Do they use straight-jackets in mental hospitals today? If you believe Hollywood, the answer is obviously "yes." But the truth is, straight-jackets have gone the way of the dodo bird. They are a cruel and pose a threat to the physical well-being of a patient. While mental health workers are trained in the use of short-term physical restraints when necessary, the process is heavily regulated and requires a great deal of paperwork. If a patient has been committed to a hospital, they will not spend even a second in a straight-jacket.

Regarding padded cells at mental health facilities, they are a rarity, usually limited to situations in which a mentally ill patient presents an immediate danger to themselves. In most cases, there is very little difference between a bedroom at a modern psychiatric hospital and those at a college dormitory, except that the furniture in the hospital room is usually secured to the walls and floor, and the hooks and door handles are absent in order to maintain a safe atmosphere.

If you visit a Psychiatric Intensive Care Unit, where patients with the most immediate and serious conditions are treated, you will find a low stimulation room, as well as soft furniture, but even then you won't find any pads on the walls.
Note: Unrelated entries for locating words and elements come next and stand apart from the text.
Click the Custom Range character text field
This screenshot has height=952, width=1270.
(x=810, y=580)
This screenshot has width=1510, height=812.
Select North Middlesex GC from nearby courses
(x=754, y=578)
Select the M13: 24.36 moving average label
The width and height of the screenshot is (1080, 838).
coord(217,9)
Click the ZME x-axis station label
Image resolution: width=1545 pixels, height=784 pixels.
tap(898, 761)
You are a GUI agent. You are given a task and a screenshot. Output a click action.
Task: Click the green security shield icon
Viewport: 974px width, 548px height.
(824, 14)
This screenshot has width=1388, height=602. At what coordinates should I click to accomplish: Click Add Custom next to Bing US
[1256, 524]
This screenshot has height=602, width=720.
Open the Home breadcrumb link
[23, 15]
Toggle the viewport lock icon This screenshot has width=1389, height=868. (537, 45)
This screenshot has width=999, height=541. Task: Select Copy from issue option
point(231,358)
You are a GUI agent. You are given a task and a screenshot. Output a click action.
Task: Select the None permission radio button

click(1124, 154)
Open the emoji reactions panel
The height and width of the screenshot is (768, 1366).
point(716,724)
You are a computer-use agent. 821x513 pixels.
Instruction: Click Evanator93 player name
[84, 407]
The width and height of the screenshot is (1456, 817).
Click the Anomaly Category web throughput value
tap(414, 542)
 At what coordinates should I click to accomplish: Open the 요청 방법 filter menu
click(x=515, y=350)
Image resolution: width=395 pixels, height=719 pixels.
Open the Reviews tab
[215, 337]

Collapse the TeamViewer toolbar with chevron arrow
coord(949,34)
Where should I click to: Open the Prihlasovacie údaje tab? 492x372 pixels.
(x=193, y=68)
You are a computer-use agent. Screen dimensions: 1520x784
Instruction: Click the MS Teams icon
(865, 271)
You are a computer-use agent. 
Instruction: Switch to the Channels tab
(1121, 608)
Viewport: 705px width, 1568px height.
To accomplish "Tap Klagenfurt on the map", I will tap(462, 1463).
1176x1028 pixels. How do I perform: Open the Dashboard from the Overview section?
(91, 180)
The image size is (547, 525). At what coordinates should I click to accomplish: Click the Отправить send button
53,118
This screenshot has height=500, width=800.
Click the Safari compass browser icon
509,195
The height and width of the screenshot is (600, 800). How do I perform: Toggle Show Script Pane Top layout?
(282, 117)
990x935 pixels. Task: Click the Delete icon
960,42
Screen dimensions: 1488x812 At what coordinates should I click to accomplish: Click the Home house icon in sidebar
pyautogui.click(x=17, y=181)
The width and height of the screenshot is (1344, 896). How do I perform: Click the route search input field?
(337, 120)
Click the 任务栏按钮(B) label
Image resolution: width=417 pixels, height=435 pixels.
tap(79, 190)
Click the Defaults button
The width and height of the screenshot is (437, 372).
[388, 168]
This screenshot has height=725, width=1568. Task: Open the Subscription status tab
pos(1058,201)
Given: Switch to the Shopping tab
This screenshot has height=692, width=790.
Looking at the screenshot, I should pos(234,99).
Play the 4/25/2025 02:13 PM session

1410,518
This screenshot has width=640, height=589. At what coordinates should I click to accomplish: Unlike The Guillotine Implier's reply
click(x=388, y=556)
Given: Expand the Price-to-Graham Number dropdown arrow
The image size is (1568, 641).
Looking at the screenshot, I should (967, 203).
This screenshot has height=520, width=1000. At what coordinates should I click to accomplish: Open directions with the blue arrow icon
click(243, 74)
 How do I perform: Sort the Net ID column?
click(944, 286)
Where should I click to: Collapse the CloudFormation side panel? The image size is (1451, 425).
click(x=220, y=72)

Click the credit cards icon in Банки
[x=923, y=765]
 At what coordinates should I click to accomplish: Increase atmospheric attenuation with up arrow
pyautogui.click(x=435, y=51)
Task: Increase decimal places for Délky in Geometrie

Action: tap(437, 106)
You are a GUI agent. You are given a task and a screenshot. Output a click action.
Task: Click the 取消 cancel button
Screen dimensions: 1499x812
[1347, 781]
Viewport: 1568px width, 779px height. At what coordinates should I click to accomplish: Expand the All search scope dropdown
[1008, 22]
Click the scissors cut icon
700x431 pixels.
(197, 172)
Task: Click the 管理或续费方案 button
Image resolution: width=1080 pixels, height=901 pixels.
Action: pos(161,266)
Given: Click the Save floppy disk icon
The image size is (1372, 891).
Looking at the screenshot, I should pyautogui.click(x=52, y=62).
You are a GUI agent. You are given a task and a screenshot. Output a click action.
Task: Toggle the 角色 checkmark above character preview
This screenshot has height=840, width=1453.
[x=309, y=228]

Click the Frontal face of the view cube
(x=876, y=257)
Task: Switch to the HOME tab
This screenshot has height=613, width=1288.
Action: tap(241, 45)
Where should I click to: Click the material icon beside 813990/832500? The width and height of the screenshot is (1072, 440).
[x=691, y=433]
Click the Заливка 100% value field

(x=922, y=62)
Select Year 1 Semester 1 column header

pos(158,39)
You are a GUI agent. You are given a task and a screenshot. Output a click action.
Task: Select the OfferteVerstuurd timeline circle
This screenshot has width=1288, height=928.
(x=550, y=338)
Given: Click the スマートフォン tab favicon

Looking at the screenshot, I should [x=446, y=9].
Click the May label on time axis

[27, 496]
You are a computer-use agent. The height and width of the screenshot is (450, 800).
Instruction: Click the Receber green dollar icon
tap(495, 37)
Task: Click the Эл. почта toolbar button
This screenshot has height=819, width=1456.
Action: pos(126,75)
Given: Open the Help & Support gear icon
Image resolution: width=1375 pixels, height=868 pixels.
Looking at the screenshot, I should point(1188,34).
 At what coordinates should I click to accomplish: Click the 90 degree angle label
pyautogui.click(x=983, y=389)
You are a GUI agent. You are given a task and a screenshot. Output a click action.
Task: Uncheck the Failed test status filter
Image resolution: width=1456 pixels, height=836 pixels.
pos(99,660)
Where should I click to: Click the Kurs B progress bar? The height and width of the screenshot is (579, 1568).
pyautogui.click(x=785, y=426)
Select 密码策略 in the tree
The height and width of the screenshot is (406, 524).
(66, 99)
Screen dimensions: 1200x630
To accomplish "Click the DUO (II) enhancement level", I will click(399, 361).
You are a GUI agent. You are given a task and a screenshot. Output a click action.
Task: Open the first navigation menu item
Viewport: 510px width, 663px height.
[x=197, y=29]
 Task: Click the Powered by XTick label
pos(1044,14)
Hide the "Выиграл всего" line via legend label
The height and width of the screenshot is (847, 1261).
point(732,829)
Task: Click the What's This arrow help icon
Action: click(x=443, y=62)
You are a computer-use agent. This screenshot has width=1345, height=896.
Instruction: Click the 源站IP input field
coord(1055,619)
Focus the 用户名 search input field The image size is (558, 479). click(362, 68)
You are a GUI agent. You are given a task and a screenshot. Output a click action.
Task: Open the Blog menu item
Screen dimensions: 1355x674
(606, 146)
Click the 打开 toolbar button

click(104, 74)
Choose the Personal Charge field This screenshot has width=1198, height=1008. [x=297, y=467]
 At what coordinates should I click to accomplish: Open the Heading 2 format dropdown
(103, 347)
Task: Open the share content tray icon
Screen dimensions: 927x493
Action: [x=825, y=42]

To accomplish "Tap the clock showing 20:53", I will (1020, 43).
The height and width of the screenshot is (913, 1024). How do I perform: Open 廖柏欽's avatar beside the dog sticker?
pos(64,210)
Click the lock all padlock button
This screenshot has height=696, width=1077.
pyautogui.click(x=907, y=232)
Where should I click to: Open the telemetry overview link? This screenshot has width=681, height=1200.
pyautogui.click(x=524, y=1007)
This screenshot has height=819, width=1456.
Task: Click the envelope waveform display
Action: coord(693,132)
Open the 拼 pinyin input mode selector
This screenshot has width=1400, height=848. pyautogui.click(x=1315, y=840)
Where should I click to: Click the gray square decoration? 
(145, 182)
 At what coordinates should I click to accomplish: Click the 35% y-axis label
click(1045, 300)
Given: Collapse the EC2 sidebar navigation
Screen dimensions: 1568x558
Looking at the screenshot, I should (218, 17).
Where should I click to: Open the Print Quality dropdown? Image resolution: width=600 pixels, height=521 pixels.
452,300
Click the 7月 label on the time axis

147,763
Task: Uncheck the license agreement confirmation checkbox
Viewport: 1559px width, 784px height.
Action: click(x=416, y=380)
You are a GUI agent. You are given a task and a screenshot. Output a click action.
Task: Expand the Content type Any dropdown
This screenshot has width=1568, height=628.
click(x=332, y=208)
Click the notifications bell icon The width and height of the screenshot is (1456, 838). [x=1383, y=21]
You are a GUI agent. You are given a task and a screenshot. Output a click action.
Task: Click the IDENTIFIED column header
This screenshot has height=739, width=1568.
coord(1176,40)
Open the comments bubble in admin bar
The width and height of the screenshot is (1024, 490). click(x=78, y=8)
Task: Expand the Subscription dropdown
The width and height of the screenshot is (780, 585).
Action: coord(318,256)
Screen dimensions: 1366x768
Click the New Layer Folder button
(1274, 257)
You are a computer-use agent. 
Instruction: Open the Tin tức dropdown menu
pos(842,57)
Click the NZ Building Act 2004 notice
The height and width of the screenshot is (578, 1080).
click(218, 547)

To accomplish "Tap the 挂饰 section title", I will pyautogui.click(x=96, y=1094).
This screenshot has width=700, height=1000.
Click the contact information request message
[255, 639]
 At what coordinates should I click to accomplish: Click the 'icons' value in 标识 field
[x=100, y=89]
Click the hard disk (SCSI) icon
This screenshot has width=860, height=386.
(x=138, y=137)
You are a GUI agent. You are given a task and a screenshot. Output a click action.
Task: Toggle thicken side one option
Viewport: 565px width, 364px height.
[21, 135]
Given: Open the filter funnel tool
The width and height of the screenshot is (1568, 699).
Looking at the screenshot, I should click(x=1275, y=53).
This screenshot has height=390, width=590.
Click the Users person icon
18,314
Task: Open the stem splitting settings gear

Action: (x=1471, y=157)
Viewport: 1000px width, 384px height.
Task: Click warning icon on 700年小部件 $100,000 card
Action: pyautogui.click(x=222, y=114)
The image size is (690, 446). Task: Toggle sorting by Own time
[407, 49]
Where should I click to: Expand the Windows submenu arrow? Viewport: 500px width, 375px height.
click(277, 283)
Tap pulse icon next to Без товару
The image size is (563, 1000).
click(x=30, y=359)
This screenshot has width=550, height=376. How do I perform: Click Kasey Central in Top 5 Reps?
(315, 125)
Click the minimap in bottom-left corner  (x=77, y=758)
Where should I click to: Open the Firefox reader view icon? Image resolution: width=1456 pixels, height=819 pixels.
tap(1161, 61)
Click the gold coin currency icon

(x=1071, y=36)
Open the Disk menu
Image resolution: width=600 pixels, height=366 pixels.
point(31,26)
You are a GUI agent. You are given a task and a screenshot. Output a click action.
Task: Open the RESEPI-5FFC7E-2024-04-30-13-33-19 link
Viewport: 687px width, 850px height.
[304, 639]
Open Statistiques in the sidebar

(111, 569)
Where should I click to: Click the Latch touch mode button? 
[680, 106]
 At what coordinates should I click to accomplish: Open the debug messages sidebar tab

Schizophrenia Is Not Split Personality

Schizophrenia Is Not Split Personality

According to a recent survey by the UK-based Time to Change mental health campaign, approximately 70% of the British consider schizophrenia to be characterized by split personality. This is a bit of a shock, but not really. While the word schizophrenia really does mean "split mind," its origins were based on ill-informed 19th-century thinking. Today schizophrenia is recognized as a psychotic disorder in which the patient is unable to distinguish between reality and the fiction they create in their minds. Split personality is actually an entirely different disorder known clinically as multiple personality disorder. Even then, Hollywood has false ideas about what this entails.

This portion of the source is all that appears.